**WHAT YOU SHOULD DO:** Rewrite the items starting with the line that contains "Toggle the Combinação bet slip tab" and going on through the line that contains "(x=63, y=594)", replacing "contact bubble" with "chat bubble" and keeping everything else the same. Leave the pictures out of your answer.

**STORED RECORDS:**

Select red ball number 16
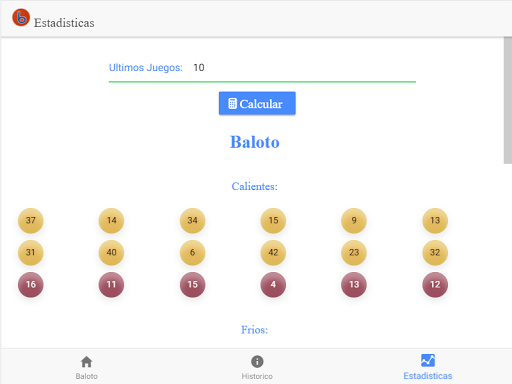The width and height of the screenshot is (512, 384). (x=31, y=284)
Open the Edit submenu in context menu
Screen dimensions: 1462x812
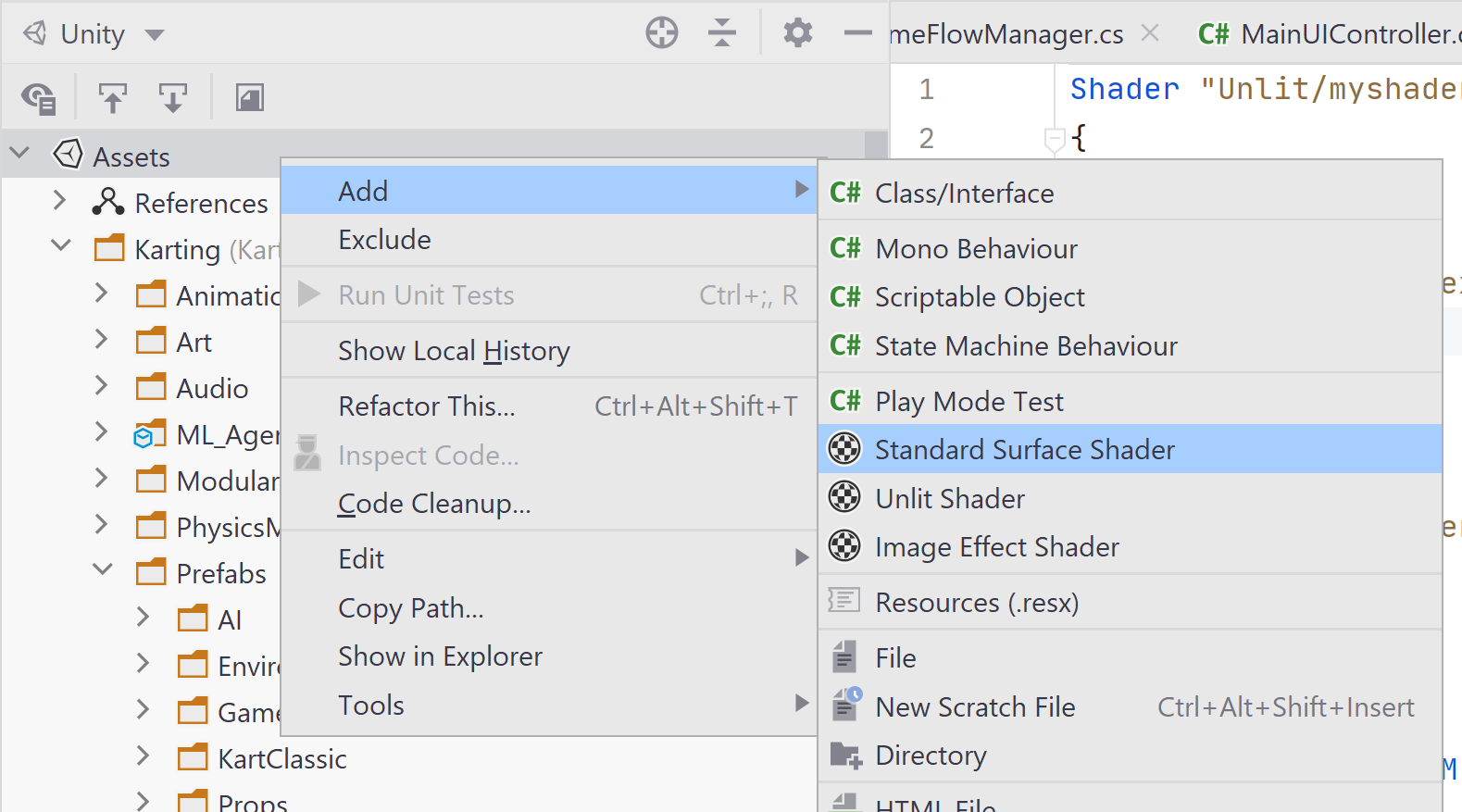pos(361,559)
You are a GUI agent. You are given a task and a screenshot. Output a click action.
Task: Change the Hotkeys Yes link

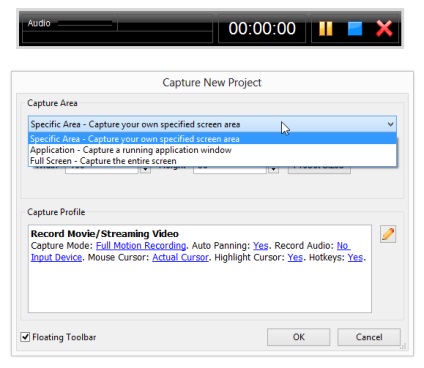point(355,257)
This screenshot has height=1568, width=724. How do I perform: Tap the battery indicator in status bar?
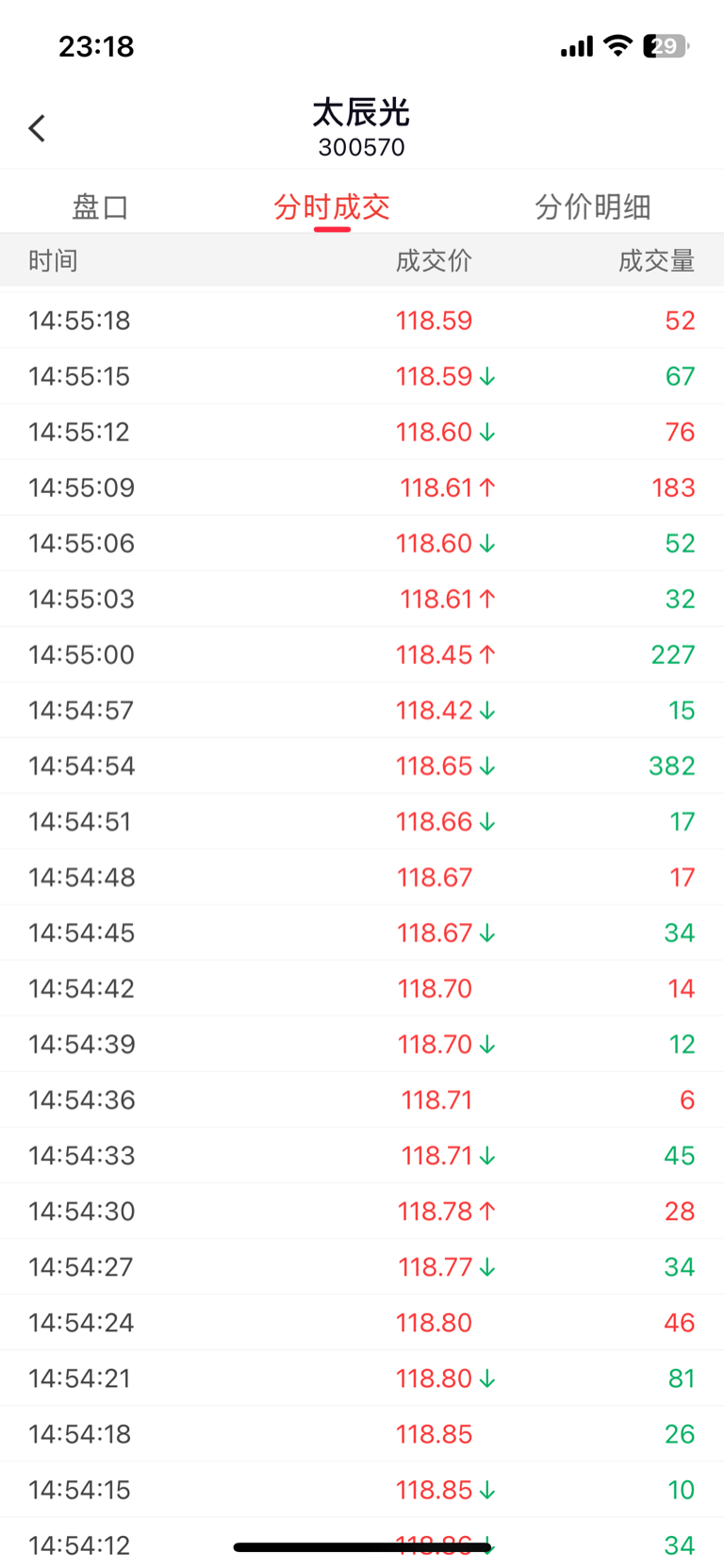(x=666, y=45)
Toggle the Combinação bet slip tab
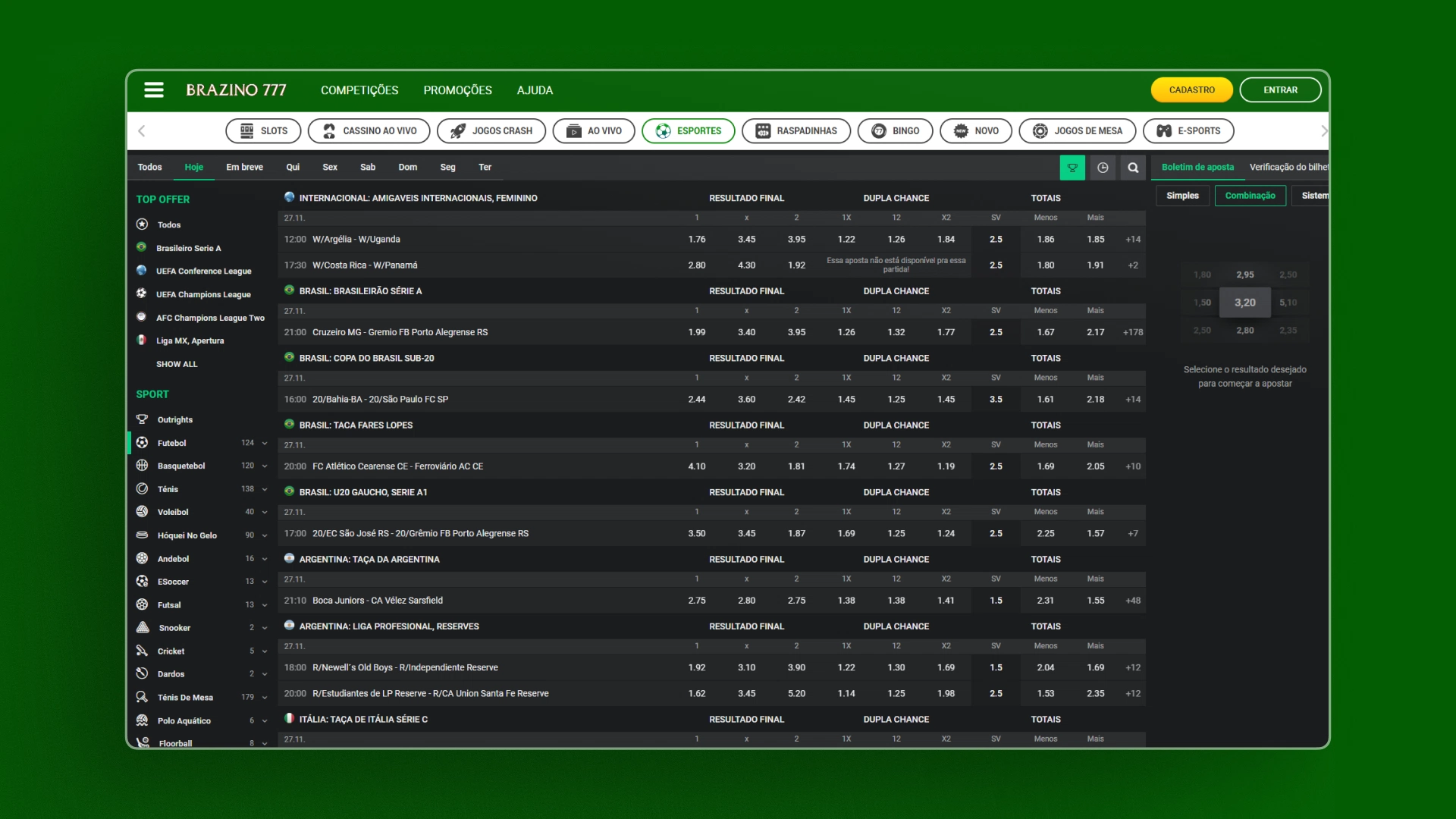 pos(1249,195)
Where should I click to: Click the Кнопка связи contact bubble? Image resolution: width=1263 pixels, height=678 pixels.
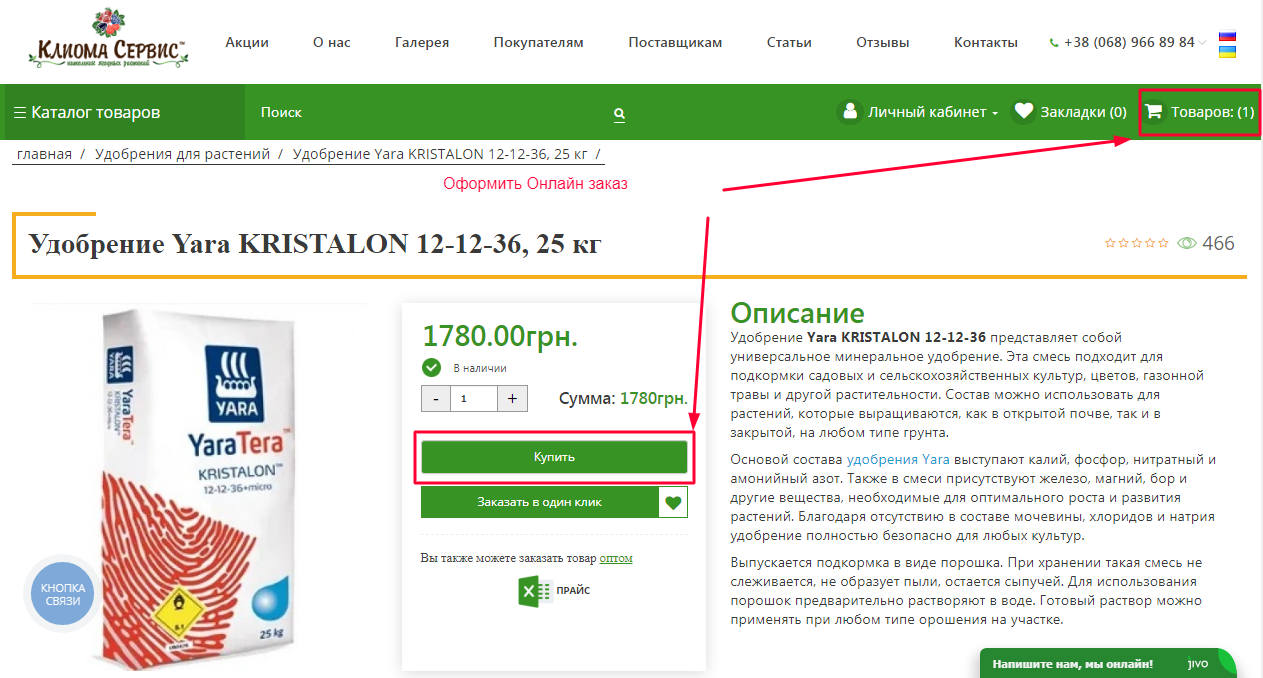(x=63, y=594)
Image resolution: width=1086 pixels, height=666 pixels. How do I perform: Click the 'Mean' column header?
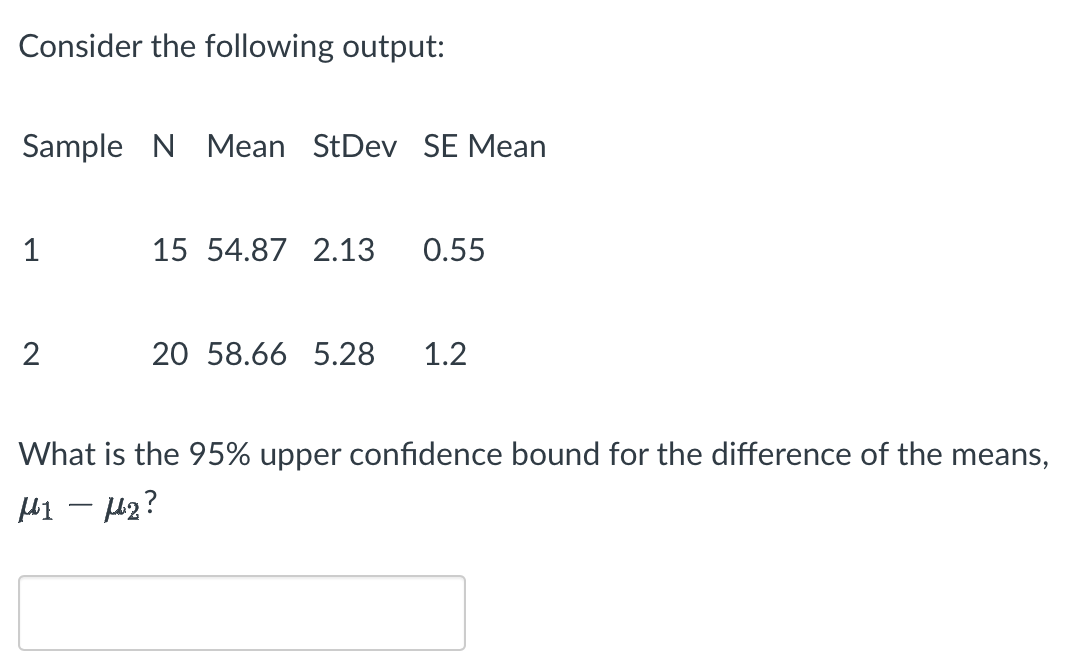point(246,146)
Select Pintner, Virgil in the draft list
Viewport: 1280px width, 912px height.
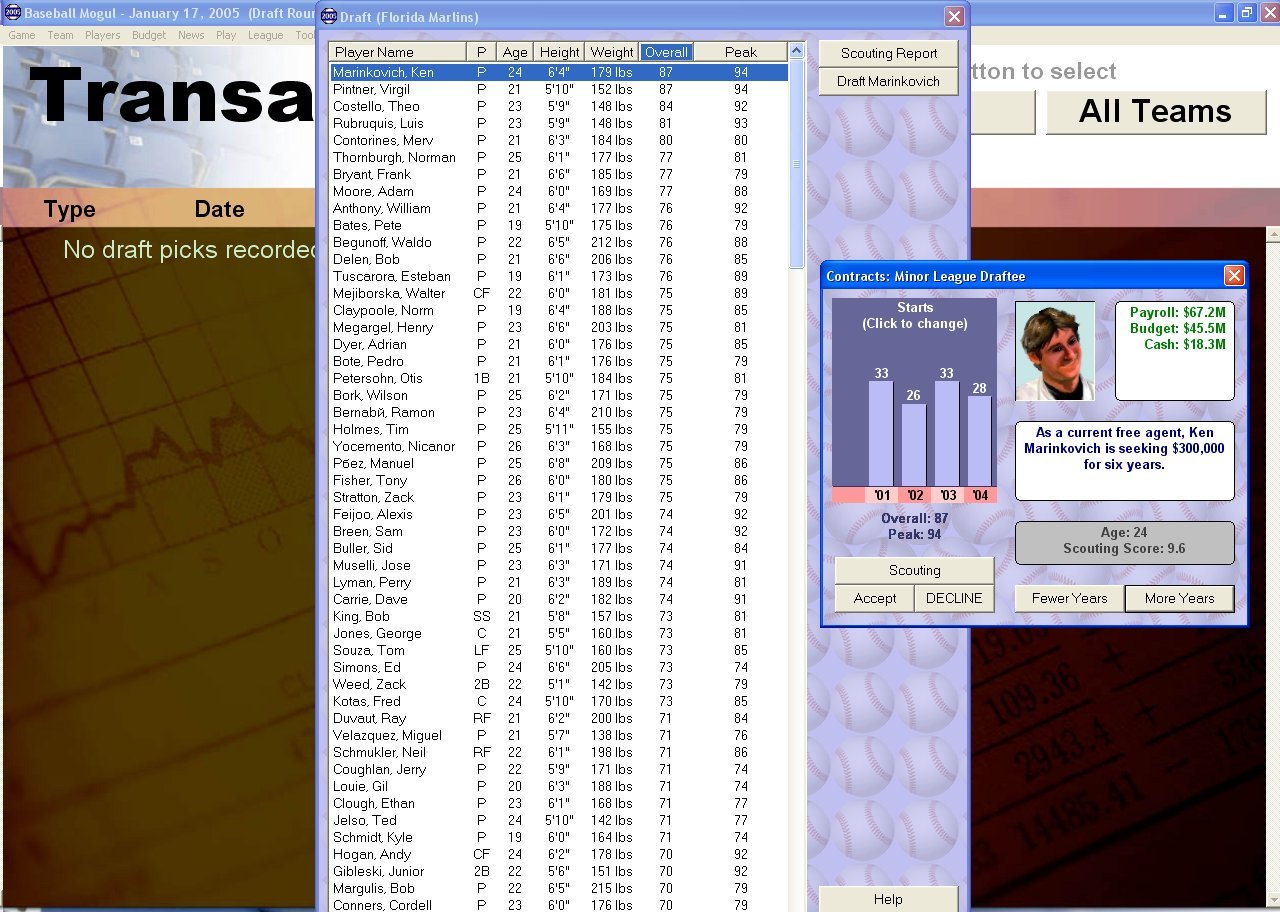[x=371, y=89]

**TASK RESPONSE:**
Toggle the Combinação bet slip tab
 pos(1249,195)
Where should I click to: Click the Кнопка связи chat bubble? Image resolution: width=1263 pixels, height=678 pixels.
(x=63, y=594)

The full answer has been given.